Le capitaine resta le dernier à bord, comme c'était son devoir; puis, lorsqu'il vit le reste de son équipage dans la chaloupe, et que le capitaine anglais faisait mettre sa propre yole à la mer pour l'envoyer prendre, il entra dans sa chambre comme s'il eût oublié quelque chose; cinq minutes après on entendit la détonation d'un coup de pistolet.
Deux des matelots anglais et le jeune midshipman qui commandait l'embarcation s'élancèrent aussitôt sur le pont et coururent à la chambre du capitaine. Ils le trouvèrent étendu sur le parquet, défiguré et nageant dans son sang; le malheureux et brave marin n'avait pas voulu survivre à sa défaite: il venait de se brûler la cervelle.
Le jeune midshipman et les deux matelots venaient à peine de s'assurer qu'il était mort, lorsqu'un coup de sifflet se fit entendre. Au moment où le prince de *** mettait le pied à bord du vaisseau anglais, on commença de s'apercevoir que le temps tournait à la tempête; de sorte que le capitaine, voyant qu'il n'y avait pas de temps à perdre pour faire face à ce nouvel ennemi, avait résolu de regagner en toute hâte le port de Livourne ou de Porto-Ferrajo.
Trois jours après, le bâtiment anglais, démâté de son mât d'artimon, son gouvernail brisé, et ne se soutenant sur l'eau qu'à l'aide de ses pompes, entra dans le port de Mahon, poussé par les derniers souffles de la tempête qui avait failli l'anéantir.

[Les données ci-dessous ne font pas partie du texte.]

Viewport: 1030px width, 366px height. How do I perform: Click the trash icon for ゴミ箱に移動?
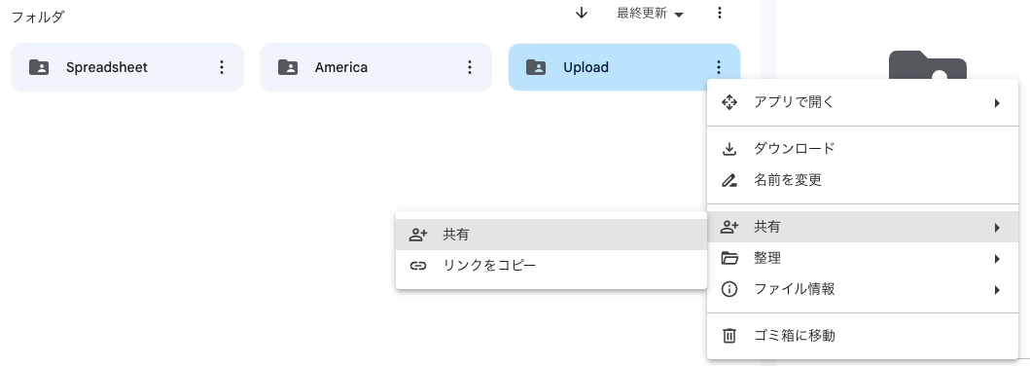pyautogui.click(x=729, y=337)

Quant à la frégate française, un instant son vainqueur avait voulu essayer de la traîner après lui, mais bientôt il avait été forcé de l'abandonner; et en même temps que le vaisseau anglais entrait dans le port de Mahon, elle allait s'échouer sur les côtes de France, avec le corps de son brave capitaine, auquel elle servait de glorieux cercueil.
Le prince de *** avait supporté la tempête avec le même bonheur que le combat, et il était descendu à Mahon sans même avoir eu le mal de mer.
XIX
La Bénédiction paternelle.
Pendant cinq ans, on ignora complètement ce que le prince de *** était devenu. Son banquier seulement lui faisait régulièrement passer des sommes considérables, tantôt en France, tantôt en Angleterre, tantôt en Allemagne. Enfin, un beau jour, on le vit reparaître à Naples, mari d'une jeune Anglaise qu'il avait épousée, et père de deux jolis enfans que le ciel, dans son éternel sourire pour lui, avait faits l'un garçon et l'autre fille.
Nous ne dirons qu'un mot du garçon; puis nous le quitterons pour revenir à la fille, dont les malheurs vont faire à peu près à eux seuls les frais de cet intéressant chapitre.